• _Passage provided_
* * *

- Born: 1945 Greece
- Died: 25 August 1972 (aged 27) Heraklion, Crete, Greece
- Criminal status: Executed by firing squad
- Relatives: Vasiliki Lymberis (wife) Panagiota Lymberis (daughter) George Lymberis (son) Antigoni Markou (mother-in-law)
- Conviction: Murder (4 counts)
- Criminal penalty: Death

Details
- Date: 4–5 January 1972
- Country: Greece
- Killed: 4

= Vassilis Lymberis =

Executed Greek mass murderer

Vassilis Lymberis (Βασίλης Λυμπέρης; 1945 – 25 August 1972) was a Greek mass murderer who killed his wife, his two children, and his mother-in-law, by burning down his family home in January 1972. Lymberis was executed for the crime via firing squad, and was the last person to be executed by Greece prior to the abolition of capital punishment.

* * *

• _Excerpted data_
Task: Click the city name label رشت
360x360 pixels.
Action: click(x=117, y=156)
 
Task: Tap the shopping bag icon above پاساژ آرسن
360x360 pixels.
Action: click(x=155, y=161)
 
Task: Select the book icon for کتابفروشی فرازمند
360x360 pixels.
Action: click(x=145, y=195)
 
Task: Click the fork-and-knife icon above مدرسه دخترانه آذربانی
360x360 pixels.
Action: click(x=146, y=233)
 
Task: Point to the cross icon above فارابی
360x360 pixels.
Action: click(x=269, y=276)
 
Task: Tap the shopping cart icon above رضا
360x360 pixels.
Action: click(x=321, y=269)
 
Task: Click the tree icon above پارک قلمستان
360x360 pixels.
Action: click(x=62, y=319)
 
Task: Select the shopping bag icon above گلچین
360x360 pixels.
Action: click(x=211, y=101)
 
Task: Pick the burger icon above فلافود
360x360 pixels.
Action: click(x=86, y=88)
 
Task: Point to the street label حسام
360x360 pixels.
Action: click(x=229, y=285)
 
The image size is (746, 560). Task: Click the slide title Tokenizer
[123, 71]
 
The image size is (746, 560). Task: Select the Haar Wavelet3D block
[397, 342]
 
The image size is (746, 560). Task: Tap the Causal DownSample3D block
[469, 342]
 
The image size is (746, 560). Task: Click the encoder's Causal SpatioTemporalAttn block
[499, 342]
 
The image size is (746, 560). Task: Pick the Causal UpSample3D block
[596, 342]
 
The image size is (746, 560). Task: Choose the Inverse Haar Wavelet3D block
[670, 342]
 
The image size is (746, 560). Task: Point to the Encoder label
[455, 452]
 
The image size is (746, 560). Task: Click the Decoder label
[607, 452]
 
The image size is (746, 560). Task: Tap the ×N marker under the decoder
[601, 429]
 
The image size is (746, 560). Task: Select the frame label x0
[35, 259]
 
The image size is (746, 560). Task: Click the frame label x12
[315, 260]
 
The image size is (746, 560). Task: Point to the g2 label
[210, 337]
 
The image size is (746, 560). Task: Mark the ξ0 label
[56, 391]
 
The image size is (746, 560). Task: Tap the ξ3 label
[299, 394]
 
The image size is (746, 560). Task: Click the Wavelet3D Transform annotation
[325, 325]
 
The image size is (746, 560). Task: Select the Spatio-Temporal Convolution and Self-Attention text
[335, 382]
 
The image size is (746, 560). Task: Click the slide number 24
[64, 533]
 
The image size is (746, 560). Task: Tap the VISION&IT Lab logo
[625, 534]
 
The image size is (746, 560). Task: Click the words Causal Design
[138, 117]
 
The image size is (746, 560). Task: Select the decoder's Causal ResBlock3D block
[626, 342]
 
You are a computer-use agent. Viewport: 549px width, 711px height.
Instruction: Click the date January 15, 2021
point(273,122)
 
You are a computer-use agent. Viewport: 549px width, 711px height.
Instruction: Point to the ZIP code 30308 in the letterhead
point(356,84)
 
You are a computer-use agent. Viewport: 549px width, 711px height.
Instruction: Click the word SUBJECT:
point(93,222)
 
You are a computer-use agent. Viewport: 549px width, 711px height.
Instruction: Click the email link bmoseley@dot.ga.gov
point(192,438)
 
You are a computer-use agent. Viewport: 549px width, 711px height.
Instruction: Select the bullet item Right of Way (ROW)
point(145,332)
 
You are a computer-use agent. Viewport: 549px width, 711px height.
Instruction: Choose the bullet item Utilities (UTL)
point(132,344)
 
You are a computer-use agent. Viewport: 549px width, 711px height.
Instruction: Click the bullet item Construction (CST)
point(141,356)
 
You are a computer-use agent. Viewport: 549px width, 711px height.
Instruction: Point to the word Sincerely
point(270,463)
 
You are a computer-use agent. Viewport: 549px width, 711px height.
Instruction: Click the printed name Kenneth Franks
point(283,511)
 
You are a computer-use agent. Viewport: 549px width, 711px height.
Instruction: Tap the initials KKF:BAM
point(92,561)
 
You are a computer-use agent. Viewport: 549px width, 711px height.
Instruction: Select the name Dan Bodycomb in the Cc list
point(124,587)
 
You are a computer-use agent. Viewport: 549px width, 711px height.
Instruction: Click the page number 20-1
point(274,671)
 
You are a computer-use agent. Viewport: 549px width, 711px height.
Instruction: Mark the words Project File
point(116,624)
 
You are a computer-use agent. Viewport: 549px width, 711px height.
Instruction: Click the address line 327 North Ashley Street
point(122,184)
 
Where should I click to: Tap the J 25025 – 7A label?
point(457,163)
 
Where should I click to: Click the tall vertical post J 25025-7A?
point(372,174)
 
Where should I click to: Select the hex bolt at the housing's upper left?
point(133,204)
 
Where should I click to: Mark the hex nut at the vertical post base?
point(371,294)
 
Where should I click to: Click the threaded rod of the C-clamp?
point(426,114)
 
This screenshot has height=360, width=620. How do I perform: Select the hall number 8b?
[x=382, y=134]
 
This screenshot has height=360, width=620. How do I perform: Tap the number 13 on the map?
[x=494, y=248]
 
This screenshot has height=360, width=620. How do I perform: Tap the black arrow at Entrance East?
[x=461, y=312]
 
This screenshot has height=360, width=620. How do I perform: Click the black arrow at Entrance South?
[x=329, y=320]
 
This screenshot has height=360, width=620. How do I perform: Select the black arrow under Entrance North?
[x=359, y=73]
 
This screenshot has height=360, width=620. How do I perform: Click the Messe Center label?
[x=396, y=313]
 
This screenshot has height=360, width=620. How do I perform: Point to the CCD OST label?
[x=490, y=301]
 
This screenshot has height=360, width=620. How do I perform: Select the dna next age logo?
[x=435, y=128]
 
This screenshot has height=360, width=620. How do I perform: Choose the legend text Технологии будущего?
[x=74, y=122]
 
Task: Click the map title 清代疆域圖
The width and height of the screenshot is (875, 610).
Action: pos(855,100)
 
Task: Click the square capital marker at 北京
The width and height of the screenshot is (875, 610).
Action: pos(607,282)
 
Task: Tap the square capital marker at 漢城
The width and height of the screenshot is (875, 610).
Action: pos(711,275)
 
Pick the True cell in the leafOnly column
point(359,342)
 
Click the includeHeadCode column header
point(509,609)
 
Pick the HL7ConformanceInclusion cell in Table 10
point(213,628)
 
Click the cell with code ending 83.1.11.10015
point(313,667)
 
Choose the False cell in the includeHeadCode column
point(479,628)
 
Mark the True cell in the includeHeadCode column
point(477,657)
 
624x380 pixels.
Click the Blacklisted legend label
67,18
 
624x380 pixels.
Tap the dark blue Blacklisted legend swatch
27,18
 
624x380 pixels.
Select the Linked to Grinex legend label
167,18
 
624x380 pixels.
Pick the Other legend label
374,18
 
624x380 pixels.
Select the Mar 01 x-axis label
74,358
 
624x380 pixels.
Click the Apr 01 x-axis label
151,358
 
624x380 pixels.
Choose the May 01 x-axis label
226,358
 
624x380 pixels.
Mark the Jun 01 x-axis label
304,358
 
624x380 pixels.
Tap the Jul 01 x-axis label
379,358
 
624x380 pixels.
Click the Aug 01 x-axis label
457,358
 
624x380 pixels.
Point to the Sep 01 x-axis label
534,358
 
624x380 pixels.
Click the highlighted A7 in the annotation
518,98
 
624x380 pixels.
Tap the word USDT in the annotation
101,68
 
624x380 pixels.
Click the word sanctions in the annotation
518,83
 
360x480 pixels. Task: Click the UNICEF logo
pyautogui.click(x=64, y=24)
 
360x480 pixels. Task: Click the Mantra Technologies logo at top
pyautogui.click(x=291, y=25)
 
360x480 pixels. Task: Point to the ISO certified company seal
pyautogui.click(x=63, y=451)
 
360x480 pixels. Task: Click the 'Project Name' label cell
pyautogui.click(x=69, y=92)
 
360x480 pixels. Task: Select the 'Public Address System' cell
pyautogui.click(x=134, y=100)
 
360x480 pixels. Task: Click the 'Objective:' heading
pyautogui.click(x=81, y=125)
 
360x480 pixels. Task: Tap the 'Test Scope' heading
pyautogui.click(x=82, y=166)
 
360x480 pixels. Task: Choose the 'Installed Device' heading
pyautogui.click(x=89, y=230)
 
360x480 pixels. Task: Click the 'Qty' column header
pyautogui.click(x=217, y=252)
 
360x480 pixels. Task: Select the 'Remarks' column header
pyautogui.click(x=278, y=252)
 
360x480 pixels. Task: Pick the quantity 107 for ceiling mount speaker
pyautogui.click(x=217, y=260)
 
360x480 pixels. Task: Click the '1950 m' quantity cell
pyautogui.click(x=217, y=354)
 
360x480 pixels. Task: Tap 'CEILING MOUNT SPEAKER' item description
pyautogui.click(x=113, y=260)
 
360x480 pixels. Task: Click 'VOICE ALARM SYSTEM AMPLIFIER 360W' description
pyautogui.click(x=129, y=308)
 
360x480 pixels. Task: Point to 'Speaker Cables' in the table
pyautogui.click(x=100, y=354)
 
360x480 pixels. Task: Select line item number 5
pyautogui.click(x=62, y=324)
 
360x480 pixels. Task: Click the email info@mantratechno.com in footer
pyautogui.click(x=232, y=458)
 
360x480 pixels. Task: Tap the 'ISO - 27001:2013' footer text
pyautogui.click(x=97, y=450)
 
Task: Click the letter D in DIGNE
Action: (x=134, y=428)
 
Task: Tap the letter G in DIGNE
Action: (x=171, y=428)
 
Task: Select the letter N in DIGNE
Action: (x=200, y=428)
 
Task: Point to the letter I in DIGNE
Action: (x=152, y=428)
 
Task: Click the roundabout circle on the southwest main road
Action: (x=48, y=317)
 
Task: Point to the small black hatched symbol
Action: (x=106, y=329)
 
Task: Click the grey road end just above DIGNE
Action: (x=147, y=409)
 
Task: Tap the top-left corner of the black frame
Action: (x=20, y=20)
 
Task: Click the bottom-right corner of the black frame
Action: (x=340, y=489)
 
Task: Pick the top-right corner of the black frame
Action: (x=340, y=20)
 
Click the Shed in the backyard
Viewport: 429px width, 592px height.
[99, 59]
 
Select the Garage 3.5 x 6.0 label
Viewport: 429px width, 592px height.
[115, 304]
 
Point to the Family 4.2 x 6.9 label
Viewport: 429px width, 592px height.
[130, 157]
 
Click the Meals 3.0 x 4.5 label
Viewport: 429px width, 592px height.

* * *

• _Assignment A_
According to the passage on Vassilis Lymberis, in what city was he when he died?
• _Assignment B_
Do these statements agree with the passage on Vassilis Lymberis? Answer yes or no for each and quote the words that decide it. (i) Lymberis was executed by hanging. (ii) The killings took place on 4–5 January 1972. (iii) Lymberis was 27 years old when he died.
• _Assignment C_
Carry the passage on Vassilis Lymberis forward from its last sentence.

• _Task result A_
Heraklion, Crete, Greece.

• _Task result B_
(i) No: "Executed by firing squad"
(ii) Yes: "Date: 4–5 January 1972"
(iii) Yes: "(aged 27)"

• _Task result C_
== Crime ==
The 27-year-old Lymberis was sentenced to death, as he was found guilty by the Athens Court of Appeal (Criminal Court) on the charge of burning people alive. He murdered the following:

- His estranged wife, Vasiliki Lymberis, 24 years old
- His mother-in-law, Antigoni Markou, 55 years old
- His daughter, Panagiota Lymberis, 2½ years old
- His son, George Lymberis, 1 year old

The incident occurred on the night of 4 January 1972, and the early hours of 5 January 1972, at the victims' house in Chalandri, while the perpetrator had three friends as accomplices in the crime. The mother-in-law and the children died instantly, but his wife survived until noon on 5 January and it was she who reported the incident from the hospital. The case was a matter of intense public interest at the time.

At the end of the hearing on 6 May 1972, Lymberis was sentenced to death four times (for each of the victims separately), as was one of his accomplices (17-year-old Pavlos Angelopoulos), while the other two were sentenced to shorter sentences.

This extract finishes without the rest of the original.